● TESTO DI PARTENZA:
**********

Lo scienziato è il numero 1. Non possiede una verità preconcetta, ma è aperto al nuovo. E parte dall’analisi di realtà per poi giungere alla conclusione dopo. Il numero 2 capovolge invece il ragionamento in modo subdolo. Nel tentativo di avvalorare una verità che già ritiene di possedere, sceglie le sole evidenze che gli fanno comodo per sostenere un dogma. Nel caso 2 non siamo di fronte alla scienza, ma al suo contrario; attenzione: la sua capacità persuasiva è molto potente.

Un altro principio della logica utile per comprendere i rischi della pseudoscienza è: «Nel falso, sta tutto». Un po’ come nel buio. Se il buio è assoluto, posso immaginare di aver di fronte qualunque cosa, soprattutto qualcosa da temere. Solo quando la luce illumina la scena si vede il fenomeno in modo comprensibile. Questo è ciò che fa la scienza. Come a dire: la ragione illumina, l’irrazionale vede buio e ci spaventa.

**********

● COMPITI:
**A)** Riproduci alla lettera il passo del testo sulla pseudoscienza che comincia con «Un altro principio» e finisce con «e ci spaventa.».
**B)** Porta avanti il testo sulla scienza e la pseudoscienza, riprendendo subito dopo la sua ultima frase.

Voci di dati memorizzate
**********

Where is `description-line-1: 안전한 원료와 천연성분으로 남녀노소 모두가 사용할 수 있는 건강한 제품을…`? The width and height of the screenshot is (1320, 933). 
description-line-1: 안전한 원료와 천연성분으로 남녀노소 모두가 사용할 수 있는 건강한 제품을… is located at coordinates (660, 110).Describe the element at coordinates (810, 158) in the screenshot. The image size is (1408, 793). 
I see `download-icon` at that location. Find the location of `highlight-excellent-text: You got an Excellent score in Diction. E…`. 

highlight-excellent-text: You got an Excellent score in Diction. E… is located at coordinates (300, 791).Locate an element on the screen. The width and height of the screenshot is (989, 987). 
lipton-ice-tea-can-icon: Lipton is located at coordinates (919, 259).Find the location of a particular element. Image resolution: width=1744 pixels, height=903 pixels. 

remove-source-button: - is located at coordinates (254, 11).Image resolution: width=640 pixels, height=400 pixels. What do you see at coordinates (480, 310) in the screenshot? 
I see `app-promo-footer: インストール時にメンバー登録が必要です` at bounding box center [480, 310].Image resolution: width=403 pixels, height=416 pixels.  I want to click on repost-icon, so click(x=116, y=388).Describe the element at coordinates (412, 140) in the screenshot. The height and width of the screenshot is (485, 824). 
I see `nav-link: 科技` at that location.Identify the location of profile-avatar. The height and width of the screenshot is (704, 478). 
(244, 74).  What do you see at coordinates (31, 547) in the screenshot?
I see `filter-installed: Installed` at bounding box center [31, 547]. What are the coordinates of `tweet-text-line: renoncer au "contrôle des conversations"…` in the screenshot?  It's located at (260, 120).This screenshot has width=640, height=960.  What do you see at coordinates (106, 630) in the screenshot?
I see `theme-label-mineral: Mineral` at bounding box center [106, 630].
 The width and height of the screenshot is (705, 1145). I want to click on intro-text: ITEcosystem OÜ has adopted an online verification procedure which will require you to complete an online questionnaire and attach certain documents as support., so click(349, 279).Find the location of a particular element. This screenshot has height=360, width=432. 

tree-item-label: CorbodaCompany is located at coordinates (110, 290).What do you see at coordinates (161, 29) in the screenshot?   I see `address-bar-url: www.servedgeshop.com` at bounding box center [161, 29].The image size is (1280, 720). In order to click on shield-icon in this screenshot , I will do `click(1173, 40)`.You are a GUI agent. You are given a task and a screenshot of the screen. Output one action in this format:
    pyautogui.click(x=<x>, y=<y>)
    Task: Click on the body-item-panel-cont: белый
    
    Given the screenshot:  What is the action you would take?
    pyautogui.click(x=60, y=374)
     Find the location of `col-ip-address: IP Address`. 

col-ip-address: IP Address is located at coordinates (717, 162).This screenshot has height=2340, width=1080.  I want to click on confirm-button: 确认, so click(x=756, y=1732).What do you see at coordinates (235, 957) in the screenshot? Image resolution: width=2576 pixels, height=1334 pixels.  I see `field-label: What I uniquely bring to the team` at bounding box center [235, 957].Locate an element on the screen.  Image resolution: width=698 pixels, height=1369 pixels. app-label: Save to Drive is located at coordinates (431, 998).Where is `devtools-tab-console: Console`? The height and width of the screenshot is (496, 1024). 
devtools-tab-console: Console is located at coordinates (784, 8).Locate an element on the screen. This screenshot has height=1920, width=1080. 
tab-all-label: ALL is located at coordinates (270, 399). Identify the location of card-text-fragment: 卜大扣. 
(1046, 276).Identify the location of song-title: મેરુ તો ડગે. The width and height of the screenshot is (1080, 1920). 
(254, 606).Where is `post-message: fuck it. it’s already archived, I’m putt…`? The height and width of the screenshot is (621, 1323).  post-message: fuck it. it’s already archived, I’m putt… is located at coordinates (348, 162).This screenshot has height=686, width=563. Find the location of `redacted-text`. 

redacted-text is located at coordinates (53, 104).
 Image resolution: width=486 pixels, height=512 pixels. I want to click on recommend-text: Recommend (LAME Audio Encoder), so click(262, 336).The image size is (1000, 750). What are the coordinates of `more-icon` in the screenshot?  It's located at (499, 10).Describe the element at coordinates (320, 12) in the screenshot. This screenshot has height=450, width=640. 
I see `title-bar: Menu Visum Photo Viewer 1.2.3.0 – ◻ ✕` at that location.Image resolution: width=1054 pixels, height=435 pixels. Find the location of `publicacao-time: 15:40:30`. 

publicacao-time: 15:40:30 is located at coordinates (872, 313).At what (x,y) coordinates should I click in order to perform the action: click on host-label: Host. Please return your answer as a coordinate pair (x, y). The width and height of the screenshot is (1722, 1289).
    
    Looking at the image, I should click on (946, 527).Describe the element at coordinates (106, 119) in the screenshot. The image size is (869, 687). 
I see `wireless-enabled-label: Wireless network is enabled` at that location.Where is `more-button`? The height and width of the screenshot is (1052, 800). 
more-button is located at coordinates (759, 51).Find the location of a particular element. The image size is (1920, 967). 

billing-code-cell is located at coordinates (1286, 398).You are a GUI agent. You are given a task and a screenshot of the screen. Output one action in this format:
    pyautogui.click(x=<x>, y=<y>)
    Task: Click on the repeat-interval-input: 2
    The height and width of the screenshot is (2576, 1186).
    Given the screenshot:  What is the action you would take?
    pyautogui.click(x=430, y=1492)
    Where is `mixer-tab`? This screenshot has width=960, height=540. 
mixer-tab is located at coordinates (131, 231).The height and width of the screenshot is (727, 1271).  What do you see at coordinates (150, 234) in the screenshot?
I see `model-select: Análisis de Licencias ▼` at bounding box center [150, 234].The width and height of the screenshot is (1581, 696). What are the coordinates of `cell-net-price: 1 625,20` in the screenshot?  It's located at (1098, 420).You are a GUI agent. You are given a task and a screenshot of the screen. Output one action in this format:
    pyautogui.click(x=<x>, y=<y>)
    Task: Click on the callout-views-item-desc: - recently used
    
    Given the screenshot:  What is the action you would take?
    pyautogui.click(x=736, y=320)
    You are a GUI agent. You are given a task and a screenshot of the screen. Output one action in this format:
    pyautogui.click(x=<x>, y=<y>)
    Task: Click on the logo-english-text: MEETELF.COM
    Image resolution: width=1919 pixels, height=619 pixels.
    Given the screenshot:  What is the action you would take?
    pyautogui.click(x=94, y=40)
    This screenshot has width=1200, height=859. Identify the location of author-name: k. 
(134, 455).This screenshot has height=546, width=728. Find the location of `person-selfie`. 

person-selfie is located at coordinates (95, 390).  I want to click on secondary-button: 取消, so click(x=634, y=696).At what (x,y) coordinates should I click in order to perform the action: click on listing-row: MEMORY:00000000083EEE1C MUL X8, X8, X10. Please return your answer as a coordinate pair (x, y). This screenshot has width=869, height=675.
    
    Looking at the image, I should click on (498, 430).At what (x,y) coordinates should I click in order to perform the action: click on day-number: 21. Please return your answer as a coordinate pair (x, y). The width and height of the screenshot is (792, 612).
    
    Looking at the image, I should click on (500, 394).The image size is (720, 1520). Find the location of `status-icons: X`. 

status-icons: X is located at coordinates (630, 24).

**********

● RISPOSTE SCRITTE:
**A)**
Un altro principio della logica utile per comprendere i rischi della pseudoscienza è: «Nel falso, sta tutto». Un po’ come nel buio. Se il buio è assoluto, posso immaginare di aver di fronte qualunque cosa, soprattutto qualcosa da temere. Solo quando la luce illumina la scena si vede il fenomeno in modo comprensibile. Questo è ciò che fa la scienza. Come a dire: la ragione illumina, l’irrazionale vede buio e ci spaventa.

**B)**
La scienza e gli scienziati sono cose diverse

La scienza non è questione di opinioni. L’opinione di uno scienziato non vale uno. È un consenso che è stato raggiunto faticosamente e poi condiviso con migliaia di scienziati che hanno lavorato sul problema per decine di anni. È la punta di un iceberg. Non è mai un’opinione personale, che vale come quella di chiunque altro. Su quest’aspetto molto particolare, si potrebbe affermare che la scienza non è democratica: non vale l’opinione di chiunque, non vale quella della maggioranza. Vale solo quell’opinione che aderisce alla realtà avendo resistito alla prova estenuante del ciclo conoscitivo.

Dove si trovano i risultati scientifici? Solo nelle pubblicazioni scientifiche, che permettono di condividere i risultati e il confronto delle opinioni in condizioni eque. Si tratta di materiale professionale, di solito in lingua inglese, stilato con rigore metodologico, che segue regole precise e uguali per tutti. PubMed è la banca dati dei risultati biomedici.

È una miniera quasi infinita d’informazioni, aggiornata in tempo reale, accessibile gratuitamente. Ma occorre conoscere la lingua inglese e saperla interrogare con parole chiave tecniche. Per scoprire l’attendibilità di uno scienziato che tratta uno specifico argomento occorre consultare gli indici bibliometrici internazionali, che permettono la valutazione della sua produttività scientifica. Questi indici non si applicano alle discipline umanistiche. La competenza scientifica di un particolare scienziato su un dato argomento può essere verificata leggendo le sue pubblicazioni più importanti su PubMed. Ma non è cosa da tutti.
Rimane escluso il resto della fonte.